Rating: 3.5* of five

The Publisher Says: Ánte’s life has been steeped in Sami tradition. It is indisputable to him that he, an only child, will keep working with the reindeer. But there is something else too, something tugging at him. His feelings for his best friend Erik have changed, grown into something bigger. What would people say if they knew? And how does Erik feel? And Erik’s voice just the push of a button away. Ánte couldn’t answer, could he? But how could he ignore it?

Fire From the Sky is a sharp and intelligent story about heritage, family ties and age-old commitments to the past.
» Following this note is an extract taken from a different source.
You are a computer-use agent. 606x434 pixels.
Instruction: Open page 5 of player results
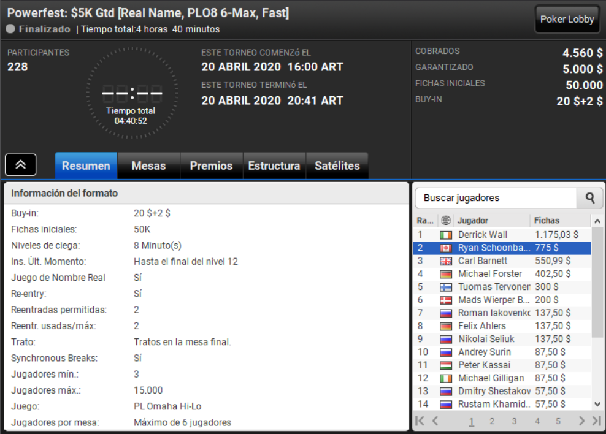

But also about expectations, compassion, feelings that course through your body like electricity.

I RECEIVED A DRC FROM THE PUBLISHER VIA EDELWEISS+. THANK YOU.

My Review
: It is very much an intelligent story, and one with 15-plus-appropriate explorations of desire (WITHOUT consummation). As one would expect, it's angsty as all get-out. I was very interested in the Sámi people's culture as presented here. I now know more about reindeer than I ever suspected I didn't know before.

I was less convinced about the boys' separate characters. I think something missing in a lot of YA for my reading taste is that very sense of separate *personhood* not simply different dialogue tags. I sometimes lost track of Erik or Ánte being the speaker. That feels like a quibble as I write it...so, on balance, a "yes, but" recommendation for the Elizabeth Acevedo or MT Anderson reader.

Levine Querido asks $19.99 for a hardcover.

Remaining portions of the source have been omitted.